A human-scale perspective on global warming: Zero emission year and personal quotas
Article Here
Alberto De La Fuente expands on the point counter to my own, argued both by Toussaint and Hiller: personal responsibility matters. De La Fuente takes it a step further than the previous two did, setting clear personal quotas on emissions and arguing that businesses are only such massive problems due to consumer demand.

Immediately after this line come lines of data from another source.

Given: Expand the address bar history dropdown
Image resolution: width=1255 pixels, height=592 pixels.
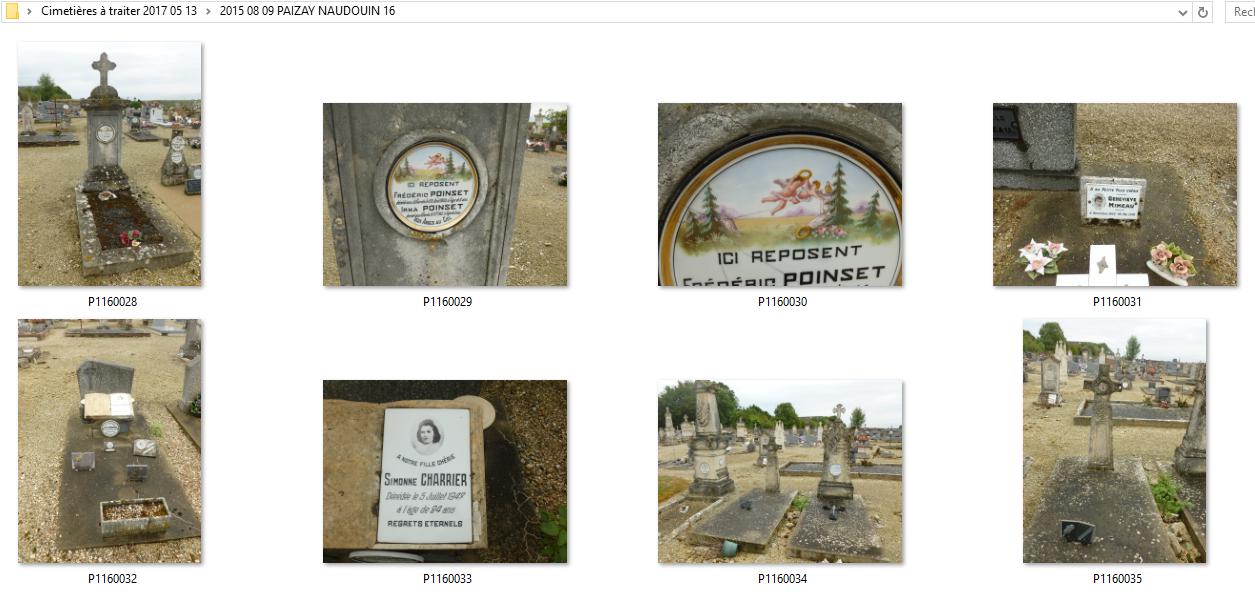Looking at the screenshot, I should point(1183,12).
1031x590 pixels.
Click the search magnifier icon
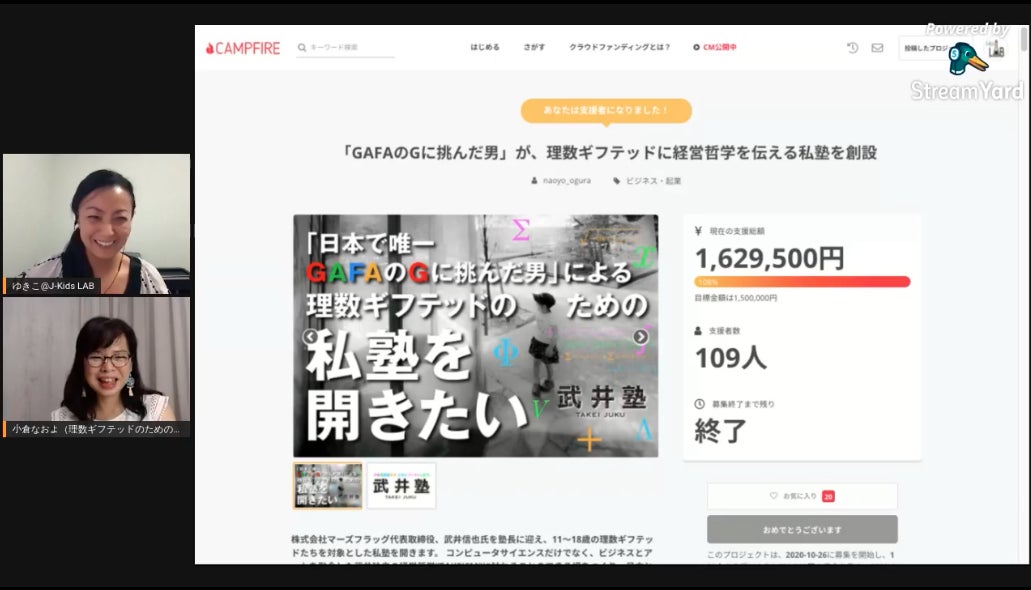coord(301,48)
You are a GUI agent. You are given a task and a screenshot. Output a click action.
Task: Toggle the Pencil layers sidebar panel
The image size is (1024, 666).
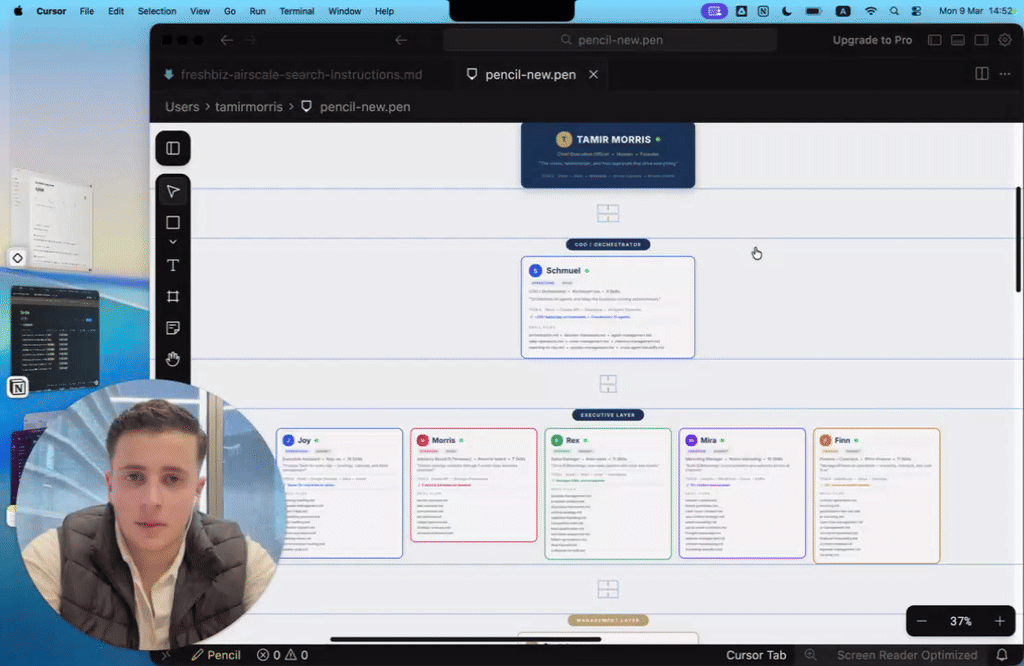tap(173, 148)
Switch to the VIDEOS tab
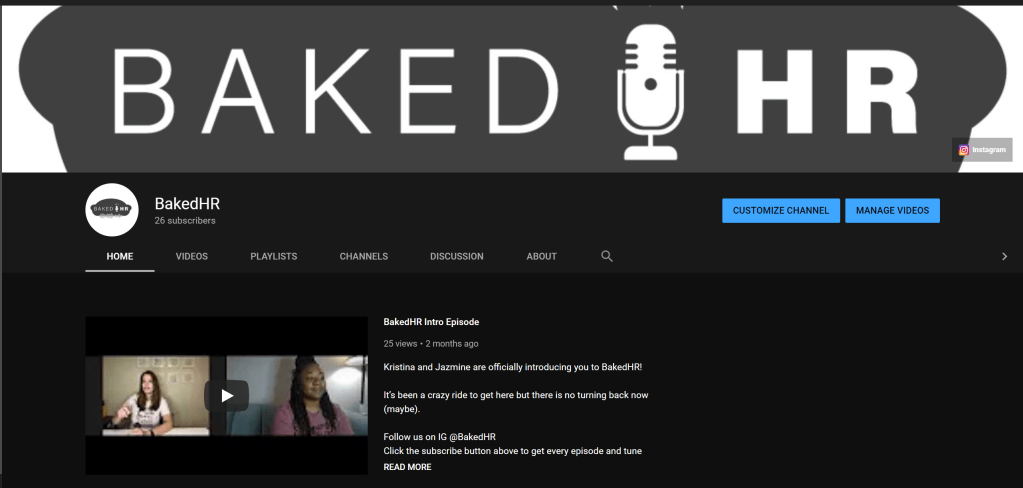The height and width of the screenshot is (488, 1023). [x=192, y=256]
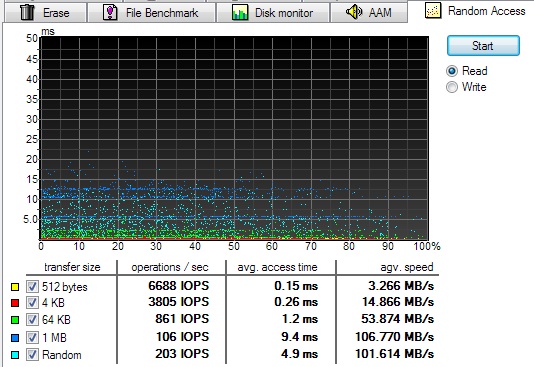Start the random access test
534x367 pixels.
(483, 46)
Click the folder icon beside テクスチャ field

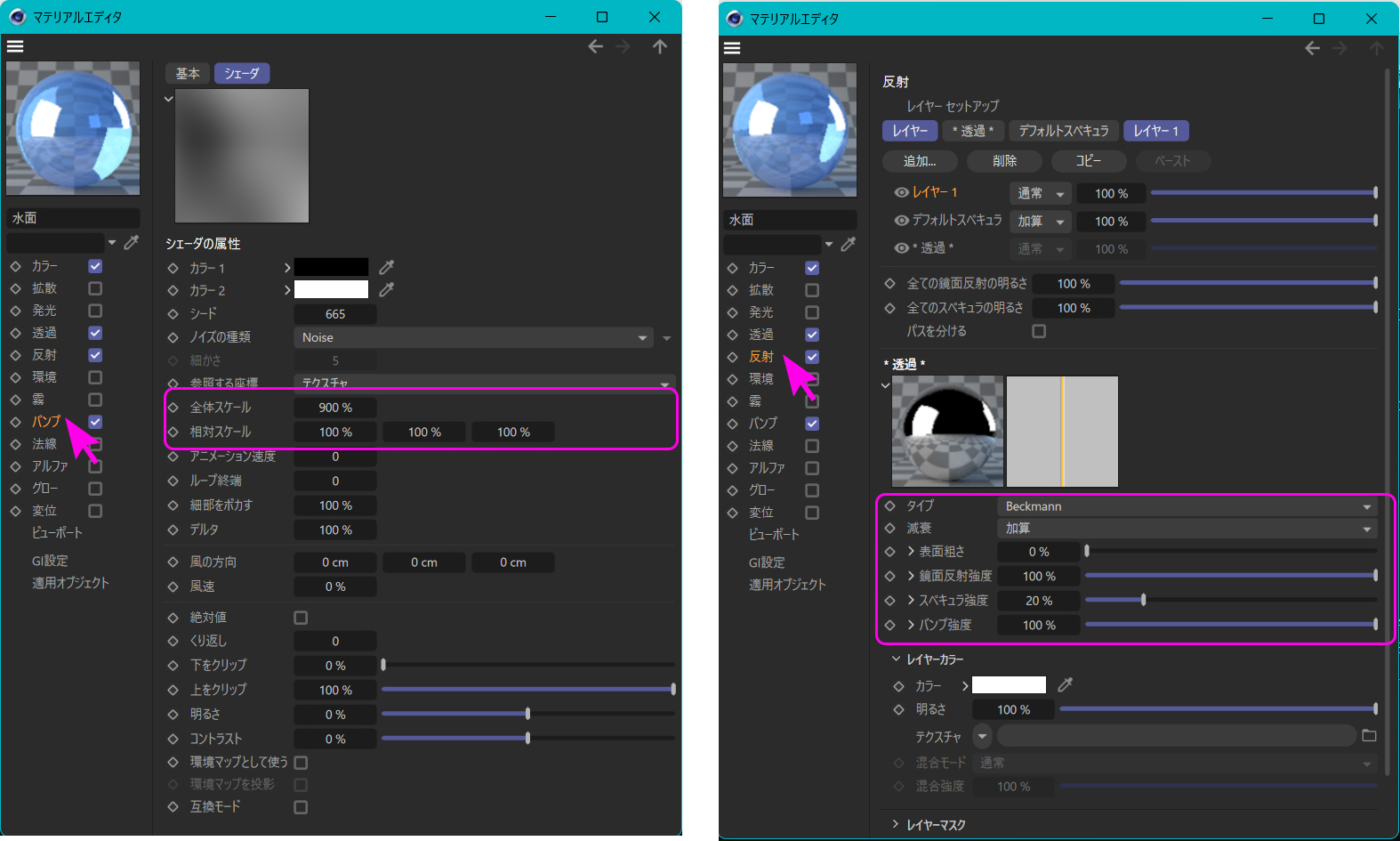click(x=1369, y=736)
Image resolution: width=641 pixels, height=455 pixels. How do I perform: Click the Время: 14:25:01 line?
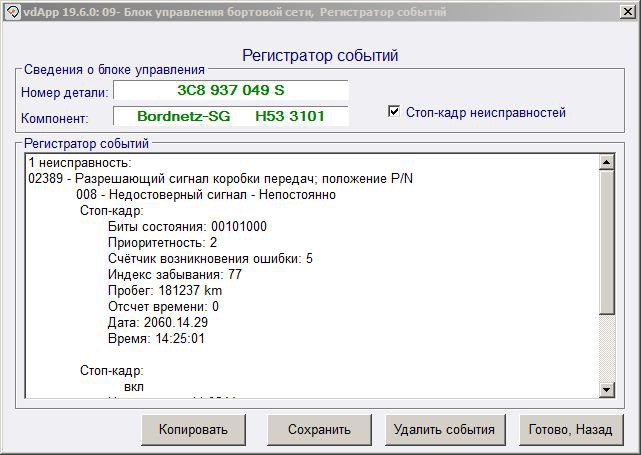click(x=155, y=338)
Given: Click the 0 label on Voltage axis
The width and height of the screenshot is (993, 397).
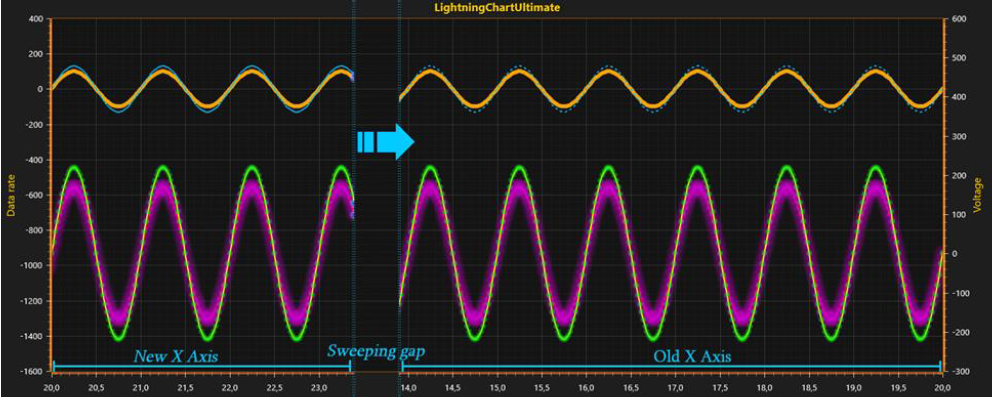Looking at the screenshot, I should tap(954, 254).

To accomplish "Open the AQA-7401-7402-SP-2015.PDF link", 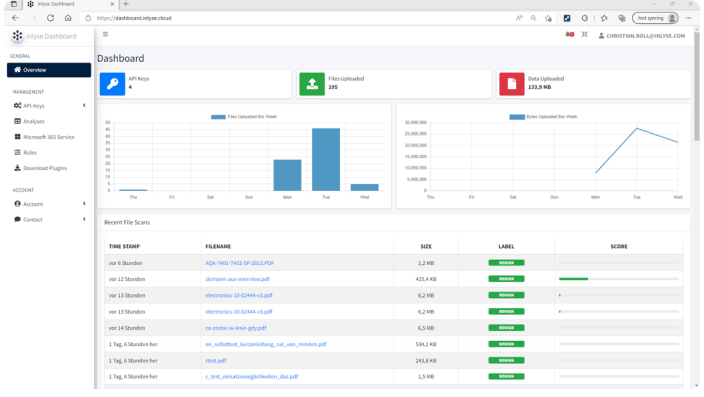I will pos(239,263).
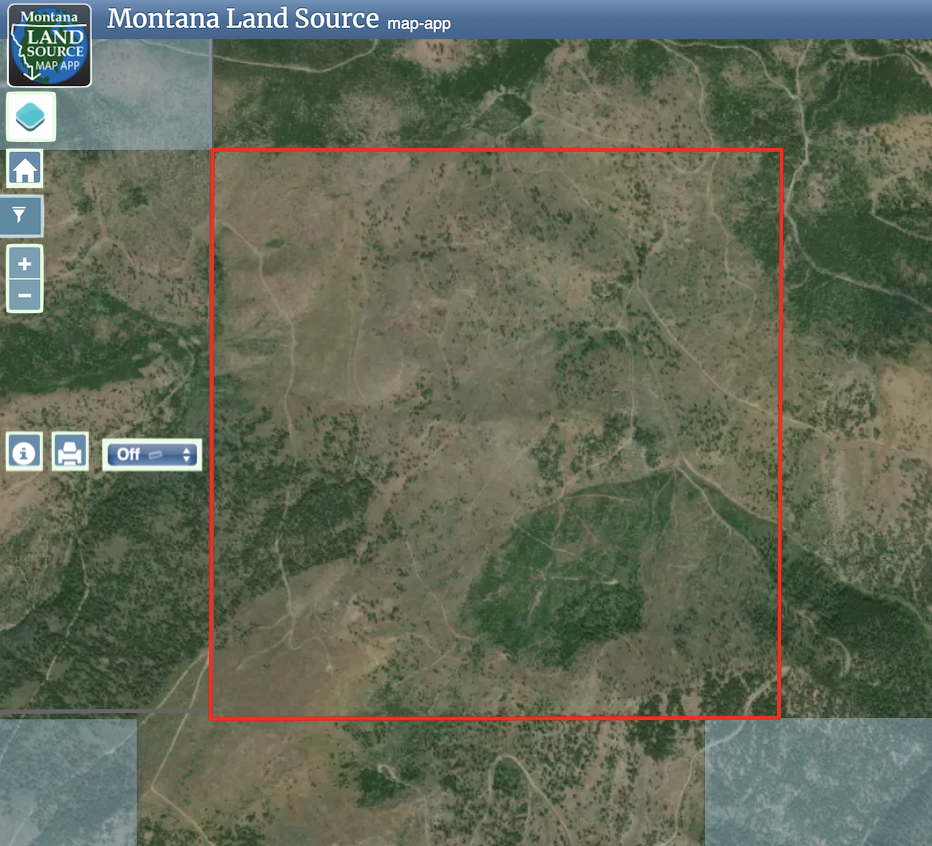Show the information panel
Screen dimensions: 932x846
click(25, 452)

While the personal quotas are pretty self explanatory, the implications of consumers being to blame for climate change is incredibly complex. This effectively puts the blame back on the shoulders of the world’s population rather than the largest companies in the world. Though big businesses are proven to account for the majority of CO2 emissions and climate change as a whole, the article states that “human consumption of goods, food and transportation are the ultimate drivers of climate change” (De La Fuente). This implies that massive corporations only contribute so much to climate change because of what is demanded of them by consumers. I simply do not know enough about the situation to definitively prove or deny this. Are businesses cutting corners for sheer profit or is the demand for cheap and plentiful goods forcing their hand? With a population 7.5 billion to feed and accommodate, will it even be possible to make a significant reduction to our contribution to climate change, or is it an inevitability? I cannot answer these questions, therefore, this article hasn’t exactly made me abandon my long-held claim that businesses are to blame, so much as regard it as one of many possibilities.